THEY are the maternal clichés pressed into every child’s heart. The collective wisdom of a generation of mothers for whom one must “always try your best” has been analysed with the revelation that the average mother passes on more than 40 pearls of wisdom.
These short moral maxims, usually delivered while mum is simultaneously rubbing dirt from a muddy cheek or flattening a spike of unruly hair, have been the subject of a study which discovered that the most popular phrases include “Always try your best” and “If you can’t say something nice, don’t say anything at all”.
The study of 2,000 mothers found that, unsurprisingly, they are most likely to encourage their children to do well in life by focusing on the positive rather than the negative and on the virtues of education.
Mums were likely to urge their children to “get an education because no-one can take that away from you” as well as also advising them “you only get out of life what you put into it”.
Additionally, mums are likely to pass tips along the lines of “smile” and “life’s too short to be unhappy”.
The study found that the average mother passes on 41 “pearls of wisdom” to their child during the course of their formative years.
Yesterday, Tim Fairs, a spokesman for Clinton Cards, which commissioned the research, said: “Even as adults we continue to go back to mum for her wisdom and advice on daily scenarios, because, as she says herself, ‘Mum knows best’.
“And it’s these little nuggets of information which we hold dear, and which get passed down from generation to generation. These pieces of advice might be small, but the very fact they stay with us for years on end prove they hold great weight.”

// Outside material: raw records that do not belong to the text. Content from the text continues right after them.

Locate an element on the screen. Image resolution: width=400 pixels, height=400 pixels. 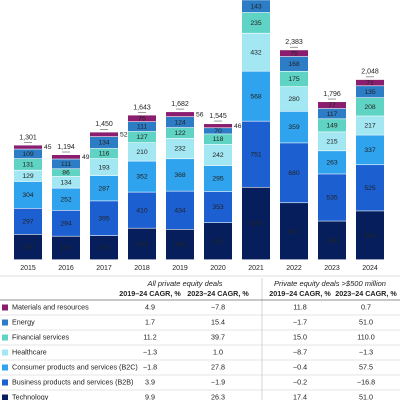
data-label: 434 is located at coordinates (180, 210).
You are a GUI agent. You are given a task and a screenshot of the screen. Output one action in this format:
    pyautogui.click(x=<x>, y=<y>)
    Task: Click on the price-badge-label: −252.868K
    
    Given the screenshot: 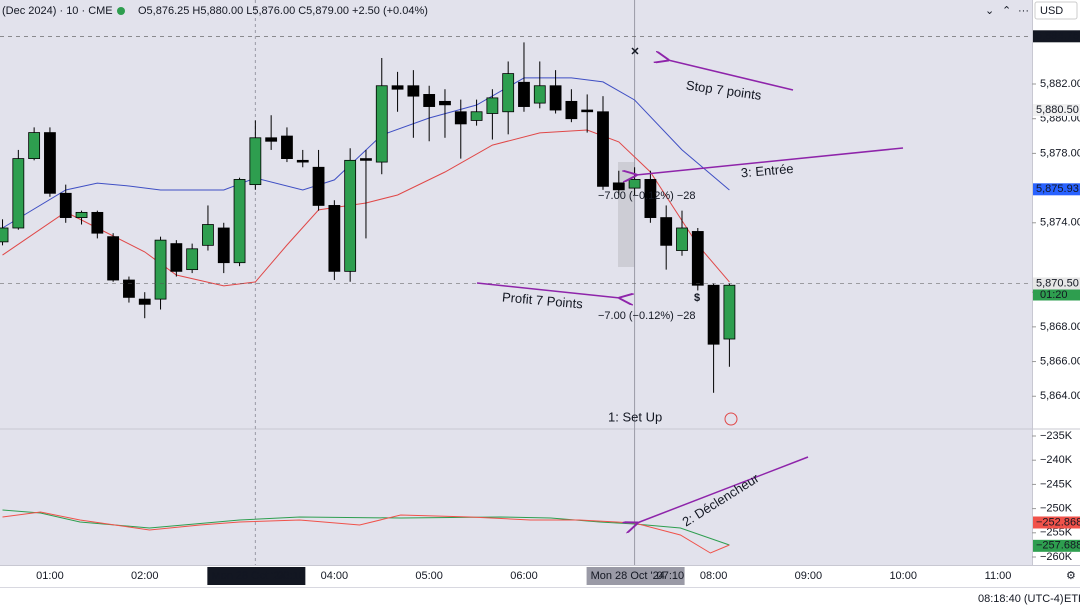 What is the action you would take?
    pyautogui.click(x=1058, y=522)
    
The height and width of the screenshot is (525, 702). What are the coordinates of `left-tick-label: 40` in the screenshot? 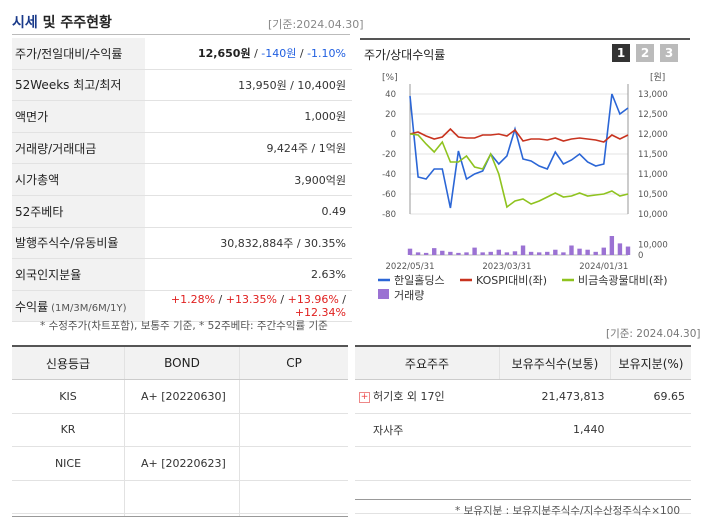 It's located at (390, 95).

The survey shows mothers regularly display prudence when it comes to food – with some of their more memorable tips including “never take sweets from strangers”, “never swim on a full stomach”, “always eat breakfast” and “don’t eat cheese before bedtime”.
Good manners cost nothing according to the nation’s mums, who regularly tell their young to “eat with your mouth closed”, “never stare at people”, and to “mind your Ps and Qs”.

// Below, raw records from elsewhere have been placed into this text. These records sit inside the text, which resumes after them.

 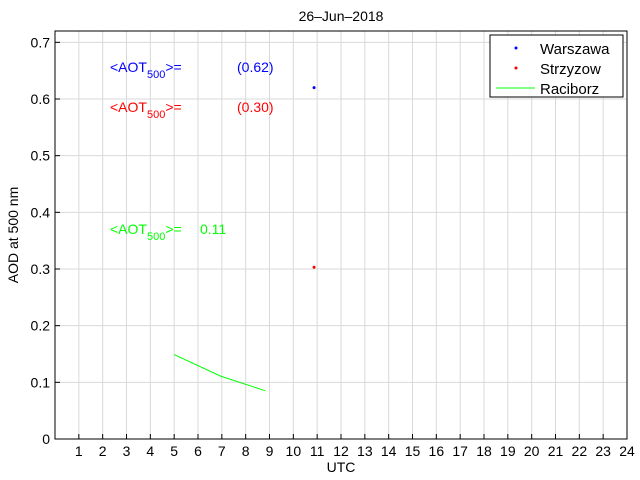 What do you see at coordinates (575, 50) in the screenshot?
I see `legend-label: Warszawa` at bounding box center [575, 50].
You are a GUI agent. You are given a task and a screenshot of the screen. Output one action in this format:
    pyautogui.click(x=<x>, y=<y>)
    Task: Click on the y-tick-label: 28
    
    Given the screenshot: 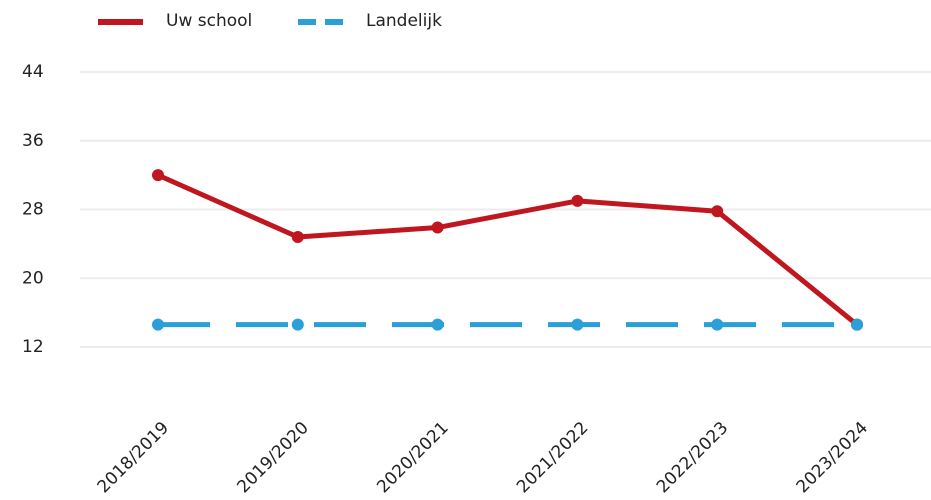 What is the action you would take?
    pyautogui.click(x=33, y=210)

Other words of wisdom mums give to encourage good etiquette include “treat people with respect”, “treat others how you wish to be treated yourself” and “manners maketh the man”.
The study also revealed the majority of children always remember the advice their mothers pass down to them over the years.
In fact, the advice is so precious that seven out of ten adults regularly repeat the wisdom to their own children.
And 48 per cent of respondents continued to think their mother offered the best advice even when they had grown-up.
Mr Fairs added: “In an age where we’re bombarded with rules, guidance and expert advice, it can often be the little things that our mums say that prove to be the most memorable and help guide us through life.”
Furthermore, the study found two-thirds of people often catch themselves mid-sentence and think “I sound like my mum”, and 43 per cent often think they are turning into their mums.
But more than three-quarters of those people who have their own children hope these “pearls of wisdom” continue to be remembered and passed on to future generations.